近年より電子機器は小型化が進み、それに伴い、内部に搭載される電子部品の小型化が進んでいる。
このような電子機器に搭載される電子部品には、カバーとなる蓋体を設けて保護する必要がある部品がある。この蓋体により、保護が必要な部品を異物や外部環境からの影響を防ぐことができる。
この保護が必要な電子部品の一つの例として圧電振動素子がある。
この圧電振動素子は、例えば、基板体に搭載された後に凹部を有する蓋体で気密封止して保護される(例えば、特許文献1参照)。又は、圧電振動素子は、凹部を有する基板体内に搭載され、平板状の蓋体で気密封止されて保護される(例えば、特許文献2参照)。
ここで、蓋体は、主に金属で形成され、主材となる金属板に封止材を設けて打抜き加工により平板状に形成されている。
また、凹部を有する蓋体の場合、金属片をプレス加工することにより形成される。
また、容器体は、主にセラミックスで形成されている。この容器体に凹部を形成する場合は、所定の配線パターンが形成されたシート状のセラミックスを積層させて、焼成することにより形成される。したがって、積層させるシート状のセラミックスは、凹部の縁である枠となるために、複数の貫通穴部が形成された状態で積層されることとなる。
特開2007−013608号公報 特開2007−208470号公報
しかしながら、電子部品を小型化する場合、保護が必要な部品を保護する蓋体も小型化されることとなるが、従来のような構成の蓋体の場合、特に凹部を有する蓋体の場合は、従来よりも薄く形成された金属を用いなくてはならなくなる。そのため、プレス加工で凹部を形成すると、曲げられる部分で裂け目が入ったり、壁部となる部分において、強度が弱くなる恐れがある。
そこで、本発明では、前記した問題を解決し、製造が容易で強度を確保した電子部品用の蓋体を提供することを課題とする。
前記課題を解決するため、本発明は、電子部品用の蓋体であって、コバール、SUS、鉄ニッケル合金のいずれかから選択されてなる基板部材と、コバール、SUS、鉄ニッケル合金のいずれかから選択されてなる複数の枠部材と、を備え、前記基板部材と前記複数の枠部材とが重ねられた状態で拡散接合されて凹部を形成していることを特徴とする。
また、本発明は、それぞれの前記枠部材の厚みと幅の値が前記基板部材の厚みの値とが同じとなっていても良い。

課題 - 上に示した電子部品用の蓋体に関する文章を、最後の文の次から書き継ぐこと。

データ -
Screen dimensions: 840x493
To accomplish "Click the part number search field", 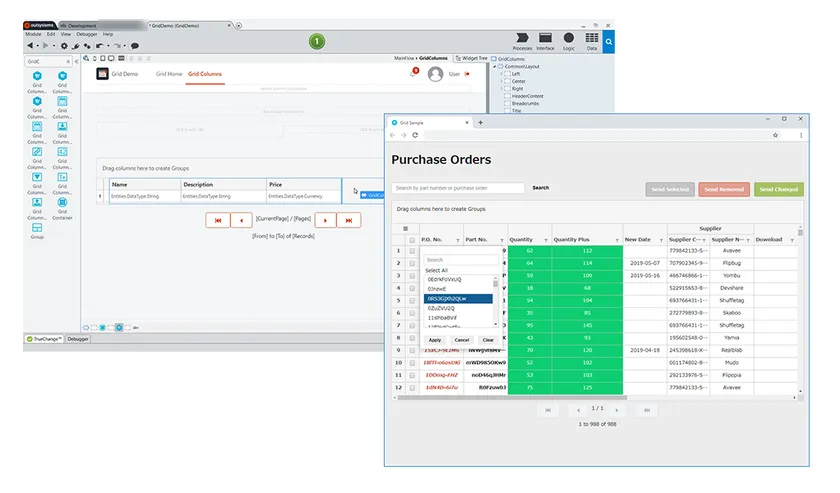I will tap(458, 188).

出力結果 -
また、本発明は、拡散接合された前記基板部材と前記複数の枠部材とにニッケル(Ni)又はクロム(Cr)がメッキ処理されて構成しても良い。
また、本発明は、ニッケル(Ni)又はクロム(Cr)がメッキ処理された前記基板部材と前記複数の枠部材とに金(Au)がメッキ処理されて構成しても良い。
また、本発明は、金(Au)がメッキ処理された前記複数の枠部材に金スズ(Au−Sn)からなる第二の枠部材が接合されて構成しても良い。
このような電子部品用の蓋体によれば、蓋体を構成する基板部材と複数の枠部材とが拡散接合により接合されているため、プレス加工などで引き伸ばされる部分がなくなり、強度を確保することができる。
また、蓋体を構成する基板部材と複数の枠部材のそれぞれの厚みとは同一の厚みで構成されるため、従来よりも薄く、また、幅が狭く形成されていても容易に接合することができるので、生産性が向上し、製品のコストダウンに貢献することができる。
また、複数の枠部材は、フォトリソグラフィ技術とエッチング技術により容易に製作でき、また、基板部材と複数の枠部材とは、拡散接合により容易に接合できる。そのため、生産性が向上し、製品のコストダウンに貢献することができる。
また、基板部材と複数の枠部材とにニッケル(Ni)又はクロム(Cr)がメッキ処理されているので、基板部材と複数の枠部材との酸化を防ぐことができ、また、接合部分の機密性を向上させることができる。
また、さらに前記基板部材と前記複数の枠部材とに金(Au)がメッキ処理されているので、ニッケル(Ni)又はクロム(Cr)との結合が良好なため、接合部分の機密性を向上させることができる。
枠部材に、さらに、金スズ(Au−Sn)からなる第二の枠部材を接合することにより、塞がれる側の部品との接合を容易にさせることができる。
次に、本発明を実施するための最良の形態(以下、「実施形態」という。)について、適宜図面を参照しながら詳細に説明する。なお、各構成要素について、状態をわかりやすくするために、誇張して図示している。
また、電子部品を圧電振動子として説明する。
(第一の実施形態)
図1は本発明の実施形態に係る電子部品用の蓋体の一例を概念的に示す斜視図である。図2は図1の分解斜視図である。
圧電振動子は、例えば、励振電極を両主面に設けた圧電振動素子と、圧電振動素子を搭載するための搭載パッドとこれと電気的に接続する外部端子とが設けられている平板状のベース部と、このベース部に接合されて圧電振動素子を覆いつつ気密封止する蓋体とから構成されている。
この圧電振動子に用いられる本発明の実施形態に係る電子部品用の蓋体101は、図1及び図2に示すように、基板部材10と、3つの枠部材(複数の枠部材)20とから構成されている。
基板部材10は、コバール、SUS、鉄ニッケル合金のいずれかから選択されて用いられる。なお、本実施形態においては、材質をコバールとして説明する。
この基板部材10は、図2に示すように、平面視矩形形状となるように平板状に形成されており、その厚みt1は、例えば、0.05mmとなっている。
このような基板部材10は、フォトリソグラフィ技術とエッチング技術とを用いて製造される。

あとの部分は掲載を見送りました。